The Uncensored Truth About Being an Artist
As my first blog post I want to share the honest reality about how I started my business as well as give a brief background about myself and what led me to become the woman writing this post today. I felt compelled to share my story for anyone out there struggling with their business, themselves, or for those who constantly question what the heck they're doing with their life. Social media is a facade which makes it appear like everyone has their s**t together. Personally, I believe in transparency and authenticity. As an artist, I want to use my voice for truth and to let others know they are not alone in their struggles. At a glance people often compliment me on my website or Instagram and the work that I do, but its been quite a journey to get to this point and I feel like I am just getting started.

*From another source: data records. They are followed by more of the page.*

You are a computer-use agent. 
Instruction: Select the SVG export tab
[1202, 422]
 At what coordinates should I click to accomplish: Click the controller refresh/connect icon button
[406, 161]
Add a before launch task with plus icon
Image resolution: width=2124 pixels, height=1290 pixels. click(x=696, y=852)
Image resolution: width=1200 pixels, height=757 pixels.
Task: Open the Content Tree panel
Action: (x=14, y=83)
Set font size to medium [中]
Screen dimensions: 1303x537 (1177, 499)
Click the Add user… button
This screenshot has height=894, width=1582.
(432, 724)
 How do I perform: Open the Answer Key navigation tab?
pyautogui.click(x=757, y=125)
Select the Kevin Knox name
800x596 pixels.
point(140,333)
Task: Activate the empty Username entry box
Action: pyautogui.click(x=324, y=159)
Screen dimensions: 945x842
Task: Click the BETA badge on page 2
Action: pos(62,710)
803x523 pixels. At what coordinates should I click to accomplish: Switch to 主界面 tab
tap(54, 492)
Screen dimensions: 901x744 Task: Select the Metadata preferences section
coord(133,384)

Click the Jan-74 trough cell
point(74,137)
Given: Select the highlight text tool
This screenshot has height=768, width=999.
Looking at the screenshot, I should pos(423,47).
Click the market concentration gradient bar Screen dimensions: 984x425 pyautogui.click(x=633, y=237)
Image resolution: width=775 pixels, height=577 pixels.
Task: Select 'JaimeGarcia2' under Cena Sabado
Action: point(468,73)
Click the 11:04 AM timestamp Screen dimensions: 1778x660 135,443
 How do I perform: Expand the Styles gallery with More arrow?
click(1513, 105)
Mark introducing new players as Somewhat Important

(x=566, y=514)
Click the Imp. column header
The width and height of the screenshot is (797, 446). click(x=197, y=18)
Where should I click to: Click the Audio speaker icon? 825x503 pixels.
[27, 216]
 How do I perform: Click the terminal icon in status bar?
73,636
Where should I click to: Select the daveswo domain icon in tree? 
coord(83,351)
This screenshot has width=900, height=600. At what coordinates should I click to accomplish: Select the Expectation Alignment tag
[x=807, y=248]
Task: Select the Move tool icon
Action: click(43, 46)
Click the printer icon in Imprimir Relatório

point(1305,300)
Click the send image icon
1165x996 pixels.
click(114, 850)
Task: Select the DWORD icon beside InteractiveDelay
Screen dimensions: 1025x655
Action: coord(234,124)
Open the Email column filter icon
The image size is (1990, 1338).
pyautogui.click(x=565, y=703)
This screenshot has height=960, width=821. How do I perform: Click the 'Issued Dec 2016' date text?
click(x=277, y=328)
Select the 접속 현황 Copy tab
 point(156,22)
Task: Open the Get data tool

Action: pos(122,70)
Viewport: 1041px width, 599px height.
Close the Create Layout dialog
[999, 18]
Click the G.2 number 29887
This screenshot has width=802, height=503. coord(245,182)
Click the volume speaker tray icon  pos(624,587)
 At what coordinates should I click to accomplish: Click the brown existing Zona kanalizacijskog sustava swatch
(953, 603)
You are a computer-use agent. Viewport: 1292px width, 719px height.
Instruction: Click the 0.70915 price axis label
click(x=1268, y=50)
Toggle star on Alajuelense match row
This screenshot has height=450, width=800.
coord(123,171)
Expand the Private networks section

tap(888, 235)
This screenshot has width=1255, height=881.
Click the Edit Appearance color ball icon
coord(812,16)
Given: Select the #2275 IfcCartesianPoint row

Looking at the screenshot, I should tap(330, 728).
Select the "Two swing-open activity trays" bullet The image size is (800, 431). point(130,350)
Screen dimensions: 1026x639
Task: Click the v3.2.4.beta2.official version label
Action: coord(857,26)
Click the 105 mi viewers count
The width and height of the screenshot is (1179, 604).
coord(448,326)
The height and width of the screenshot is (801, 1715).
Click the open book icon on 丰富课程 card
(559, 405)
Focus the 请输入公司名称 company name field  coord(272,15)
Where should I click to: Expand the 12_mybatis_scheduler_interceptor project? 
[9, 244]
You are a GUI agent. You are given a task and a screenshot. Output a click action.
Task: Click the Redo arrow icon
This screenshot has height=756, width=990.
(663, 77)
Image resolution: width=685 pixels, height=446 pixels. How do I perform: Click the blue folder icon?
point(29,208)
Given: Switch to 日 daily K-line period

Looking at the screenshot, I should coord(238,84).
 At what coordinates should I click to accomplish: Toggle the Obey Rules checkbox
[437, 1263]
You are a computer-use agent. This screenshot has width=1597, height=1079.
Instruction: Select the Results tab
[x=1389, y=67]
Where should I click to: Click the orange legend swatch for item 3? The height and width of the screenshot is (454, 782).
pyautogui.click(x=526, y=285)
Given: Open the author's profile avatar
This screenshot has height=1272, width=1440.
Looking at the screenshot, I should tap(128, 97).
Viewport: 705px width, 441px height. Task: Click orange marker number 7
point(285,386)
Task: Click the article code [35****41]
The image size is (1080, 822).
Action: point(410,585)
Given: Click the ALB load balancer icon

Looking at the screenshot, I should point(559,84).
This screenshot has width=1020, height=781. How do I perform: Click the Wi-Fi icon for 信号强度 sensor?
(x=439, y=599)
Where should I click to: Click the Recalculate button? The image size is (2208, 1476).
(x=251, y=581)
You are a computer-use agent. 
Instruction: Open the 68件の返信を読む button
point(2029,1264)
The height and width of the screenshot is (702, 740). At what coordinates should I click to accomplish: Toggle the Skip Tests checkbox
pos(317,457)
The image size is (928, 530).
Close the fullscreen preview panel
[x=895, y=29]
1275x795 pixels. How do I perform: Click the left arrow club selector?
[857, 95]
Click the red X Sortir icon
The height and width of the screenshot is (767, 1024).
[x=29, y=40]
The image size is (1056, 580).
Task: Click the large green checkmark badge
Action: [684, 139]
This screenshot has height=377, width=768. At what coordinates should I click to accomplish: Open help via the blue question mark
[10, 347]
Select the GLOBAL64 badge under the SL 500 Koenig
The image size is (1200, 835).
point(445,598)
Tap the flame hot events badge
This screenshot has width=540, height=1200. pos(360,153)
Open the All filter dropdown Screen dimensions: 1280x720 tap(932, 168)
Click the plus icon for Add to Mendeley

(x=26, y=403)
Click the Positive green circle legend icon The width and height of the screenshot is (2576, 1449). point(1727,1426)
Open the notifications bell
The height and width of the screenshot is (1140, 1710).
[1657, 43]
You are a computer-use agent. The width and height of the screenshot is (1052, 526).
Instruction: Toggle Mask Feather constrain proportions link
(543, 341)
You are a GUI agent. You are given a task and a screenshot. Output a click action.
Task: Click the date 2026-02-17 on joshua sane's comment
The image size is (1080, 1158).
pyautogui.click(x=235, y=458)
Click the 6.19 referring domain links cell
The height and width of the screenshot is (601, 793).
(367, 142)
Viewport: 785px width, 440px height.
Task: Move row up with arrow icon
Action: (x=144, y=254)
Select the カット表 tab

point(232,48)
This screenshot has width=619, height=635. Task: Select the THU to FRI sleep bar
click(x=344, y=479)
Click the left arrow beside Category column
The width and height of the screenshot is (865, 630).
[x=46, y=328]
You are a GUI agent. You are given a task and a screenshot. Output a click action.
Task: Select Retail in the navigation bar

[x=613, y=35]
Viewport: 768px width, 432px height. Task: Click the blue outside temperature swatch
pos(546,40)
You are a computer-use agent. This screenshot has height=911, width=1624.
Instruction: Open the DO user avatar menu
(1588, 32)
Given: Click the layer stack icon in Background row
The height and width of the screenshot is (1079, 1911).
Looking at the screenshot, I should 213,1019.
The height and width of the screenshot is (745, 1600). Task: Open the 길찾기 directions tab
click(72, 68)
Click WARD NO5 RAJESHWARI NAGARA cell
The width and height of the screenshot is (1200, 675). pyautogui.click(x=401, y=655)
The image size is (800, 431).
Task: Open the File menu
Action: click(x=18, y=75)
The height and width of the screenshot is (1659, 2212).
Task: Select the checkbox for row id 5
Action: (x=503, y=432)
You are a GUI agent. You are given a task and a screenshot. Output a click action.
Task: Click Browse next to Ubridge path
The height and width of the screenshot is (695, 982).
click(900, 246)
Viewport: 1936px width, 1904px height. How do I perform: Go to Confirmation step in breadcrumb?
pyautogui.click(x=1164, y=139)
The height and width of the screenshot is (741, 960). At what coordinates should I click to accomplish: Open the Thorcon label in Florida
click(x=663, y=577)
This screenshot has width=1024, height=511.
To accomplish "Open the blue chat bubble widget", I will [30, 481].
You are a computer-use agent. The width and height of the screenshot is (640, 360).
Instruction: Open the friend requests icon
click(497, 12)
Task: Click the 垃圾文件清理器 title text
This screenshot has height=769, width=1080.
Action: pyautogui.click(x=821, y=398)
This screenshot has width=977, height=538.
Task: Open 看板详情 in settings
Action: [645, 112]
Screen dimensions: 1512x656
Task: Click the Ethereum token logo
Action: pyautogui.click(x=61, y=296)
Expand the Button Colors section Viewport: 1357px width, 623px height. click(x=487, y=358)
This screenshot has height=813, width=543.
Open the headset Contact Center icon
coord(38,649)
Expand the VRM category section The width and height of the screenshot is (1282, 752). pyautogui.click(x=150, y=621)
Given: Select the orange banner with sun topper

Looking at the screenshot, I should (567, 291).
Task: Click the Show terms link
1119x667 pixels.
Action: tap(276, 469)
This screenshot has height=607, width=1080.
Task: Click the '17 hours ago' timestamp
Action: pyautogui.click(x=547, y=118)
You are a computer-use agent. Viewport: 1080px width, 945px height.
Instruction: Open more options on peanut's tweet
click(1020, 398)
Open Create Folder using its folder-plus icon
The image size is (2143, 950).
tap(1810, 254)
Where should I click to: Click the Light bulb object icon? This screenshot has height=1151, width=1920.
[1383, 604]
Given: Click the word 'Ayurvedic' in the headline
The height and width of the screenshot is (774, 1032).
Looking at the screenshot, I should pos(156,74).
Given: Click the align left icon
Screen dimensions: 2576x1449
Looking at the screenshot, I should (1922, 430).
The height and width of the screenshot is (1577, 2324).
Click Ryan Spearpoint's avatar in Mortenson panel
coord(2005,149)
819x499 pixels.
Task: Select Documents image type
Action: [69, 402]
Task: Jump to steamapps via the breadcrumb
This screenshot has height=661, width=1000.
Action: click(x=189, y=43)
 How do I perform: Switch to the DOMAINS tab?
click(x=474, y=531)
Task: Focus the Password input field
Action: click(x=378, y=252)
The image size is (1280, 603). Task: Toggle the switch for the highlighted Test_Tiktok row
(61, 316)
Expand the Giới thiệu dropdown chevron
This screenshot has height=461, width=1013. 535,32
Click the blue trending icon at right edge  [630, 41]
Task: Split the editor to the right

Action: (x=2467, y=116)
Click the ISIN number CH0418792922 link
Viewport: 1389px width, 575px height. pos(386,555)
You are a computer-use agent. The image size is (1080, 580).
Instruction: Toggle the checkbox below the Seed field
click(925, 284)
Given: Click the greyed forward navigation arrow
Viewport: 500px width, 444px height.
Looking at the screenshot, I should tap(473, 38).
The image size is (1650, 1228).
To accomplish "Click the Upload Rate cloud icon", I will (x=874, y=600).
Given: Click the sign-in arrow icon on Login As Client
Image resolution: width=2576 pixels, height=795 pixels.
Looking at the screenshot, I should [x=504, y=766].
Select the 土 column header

"You'll never succeed as an artist"
If I had a dollar for every time someone told me that, I would be retired on a yacht in Ibiza by now sipping champagne with my besties dancing to the Vengaboys. It wasn't like I woke up one day and decided to choose one of the hardest career paths out there. Being an artist never felt like much of a choice to me, it was always naturally a part of who I am for as long as I can remember.
As a child growing up in Phoenix, Arizona, my mom was always very crafty, working on a quilt for my bed or crocheting clothes for my Barbies, making Christmas ornaments, things like that. Additionally I was a kid with an overactive imagination. I loved to paint, I would dress my brother and I up in costumes and perform plays in our living room, I would record commercials or documentaries on my camcorder for fun. In all honesty I was and still am a bit bizarre.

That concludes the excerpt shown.